Assistance to Autonomy: A Systematic Literature Review of Agentic AI across the Software Development Life Cycle

Agentic AI in software product development is increasingly adopted by organizations, yet the field lacks a consolidated synthesis of where adoption is mature, which architectural patterns dominate, and what limitations and coping mechanisms exist in industrial deployments. This systematic literature review addresses these gaps by establishing a body of knowledge as a starting point. Following Kitchenham guidelines, we queried four major research databases, obtaining over 1600 candidate publications. To handle this volume, we developed and validated a domain-agnostic multi-agent screening pipeline that extends prior LLM-assisted review tools by combining automatic metadata curation, inter-agent iterative dialogue, and conflict-resolution defaults that minimize false negatives. From the 92 manually verified primary studies, our thematic synthesis reveals that output verifiability is the primary enabler of agentic adoption: later SDLC phases, whose outputs are objectively evaluable through executable feedback, demonstrate the highest maturity and industrial presence, while earlier phases remain almost exclusively academic proofs-of-concept. We identify the Planner-Executor-Reviewer role specialization as the dominant architectural pattern, with the Reviewer agent implementing verifiability through executable feedback loops. Across all challenge categories, industrial mitigation strategies converge on confining agent actions to verifiable, bounded spaces. This study contributes a comprehensive characterization of the current literature on agentic systems in software product development, and a methodological contribution in the form of an AI-assisted tool to automate the screening phase in high-volume SLR domains.

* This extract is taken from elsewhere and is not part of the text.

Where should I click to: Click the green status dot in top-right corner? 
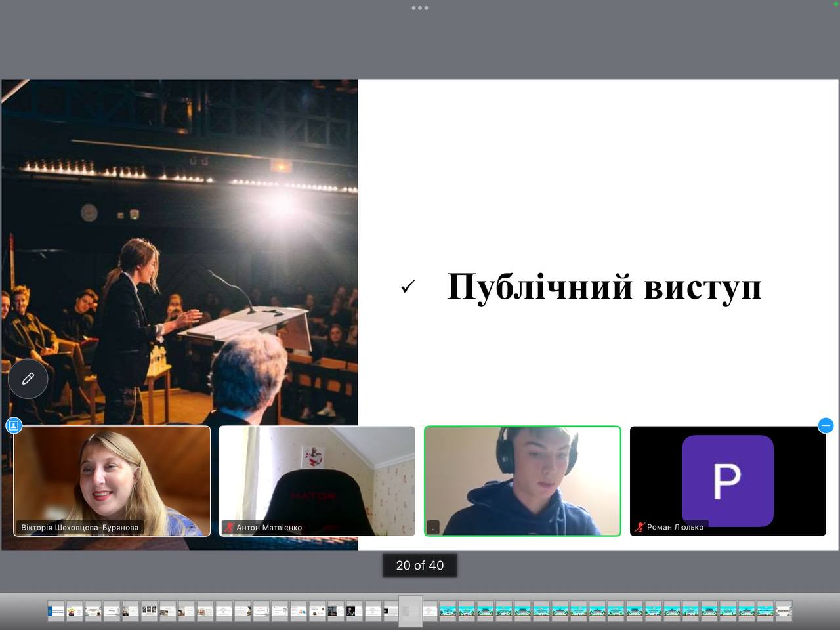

翻译：智能体AI在软件产品开发中的应用正被组织广泛采纳，然而该领域缺乏对采纳成熟度、主导架构模式及工业部署中存在的局限性与应对机制的系统性综合研究。本系统性文献综述通过建立知识基础来填补这些空白。遵循Kitchenham方法指南，我们检索了四大主流研究数据库，获取超过1600篇候选文献。为处理这一规模的数据，我们开发并验证了一个领域无关的多智能体筛选流水线，该流水线通过结合自动元数据整理、智能体间迭代对话及最小化假阴性的冲突解决默认设置，扩展了既有的大语言模型辅助综述工具。从92篇经人工验证的主要研究中，我们的主题综合揭示：输出可验证性是智能体采纳的核心驱动力——软件开发生命周期后期阶段（其输出可通过可执行反馈进行客观评估）展现出最高的成熟度和工业应用占比，而前期阶段几乎仍停留在学术概念验证层面。我们识别出"规划者-执行者-审查者"角色分工为主导架构模式，其中审查者智能体通过可执行反馈循环实现可验证性。在所有挑战类别中，工业缓解策略均集中于将智能体行为约束在可验证的有限空间内。本研究不仅对软件产品开发中智能体系统的现有文献进行了全面特征化描述，还通过提出一种AI辅助工具的方法论贡献，实现了高容量系统性文献综述领域中筛选阶段的自动化。